__Supplied passage__:

#####

Figure 2Sodium dodecyl sulfate-polyacrylamide gel electrophoresis (SDS-PAGE) of PSII-toxin conjugates 1: TcdA_B2 fragment protein; 2: PSII-TcdA_B2 conjugate; 3: TcdB_GT fragment protein; and 4: PSII-TcdB_GT conjugate.
Characteristics of PSII conjugates. avDP: average degree of polymerization.
| Conjugates | PSII avDP | Free saccharide (%) | Saccharide/protein (w/w) |
|---|---|---|---|
| PSII-TcdA_B2 | 15 | 7.7 | 0.28 |
| PSII-TcdB_GT | 15 | 22.7 | 0.33 |
| PSII-CRM197 * | 21 | 11.2 | 0.24 |
Note: * Characterization previously described [23].
Figure 3Anti-PSII IgG levels detected in individual post 3 sera of BALB/c mice; each dot represents single mouse sera; vertical bars indicate geometric mean titers of each group with 95% statistical confidence intervals as red bars. ELISA: enzyme-linked immunosorbent assay.
IgG levels detected in individual post 3 sera of BALB/c mice against TcdA_B2 and TcdB_GT coating. PBS: phosphate buffered saline.

#####

__Stored records__:

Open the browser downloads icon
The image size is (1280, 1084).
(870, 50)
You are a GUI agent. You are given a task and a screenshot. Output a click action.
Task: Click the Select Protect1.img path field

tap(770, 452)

#####

__Problem set__:
**a.** Answer these from the passage on PSII-toxin conjugates:
(i) What is loaded in lane 3 of the SDS-PAGE?
(ii) Which conjugate has the highest free saccharide percentage, and what is that value?
(iii) In Figure 3, what do the red bars show?
**b.** Carry the passage on PSII-toxin conjugates forward from its final line.

__Response list__:
**a.**
(i) TcdB_GT fragment protein.
(ii) PSII-TcdB_GT, at 22.7%.
(iii) 95% statistical confidence intervals.

**b.**
| Antigen | IgG titer (geometric mean titer) | 95% confidence interval |
|---|---|---|
| PBS | 2 | - |
| TcdA_B2 fragment protein | 1,024,000 | 374,868–4,023,000 |
| PSII-TcdA_B2 conjugate | 51,499 | 28,721–109,279 |
| TcdB_GT fragment protein | 206,317 | 47,610–400,390 |
| PSII-TcdB_GT conjugate | 106,936 | 69,489–174,511 |
| PSII-CRM197 | 2 | - |
Figure 4Neutralization titers induced by PSII-conjugated toxin fragments. Sera were collected from mice immunized with TcdA_B2 and TcdB_GT fragments, either alone or conjugated to PSII, in the presence of MF59 adjuvant. Titers were defined as the reciprocal of the highest dilution able to inhibit 100% rounding in IMR-90 human fibroblasts treated with 1 CTU100 of toxin A (white column) or B (grey column). Pre-immune sera were used as negative controls. Values reported in the graph represent the mean dilution from three to five independent experiments. The horizontal bars indicate the Standard error.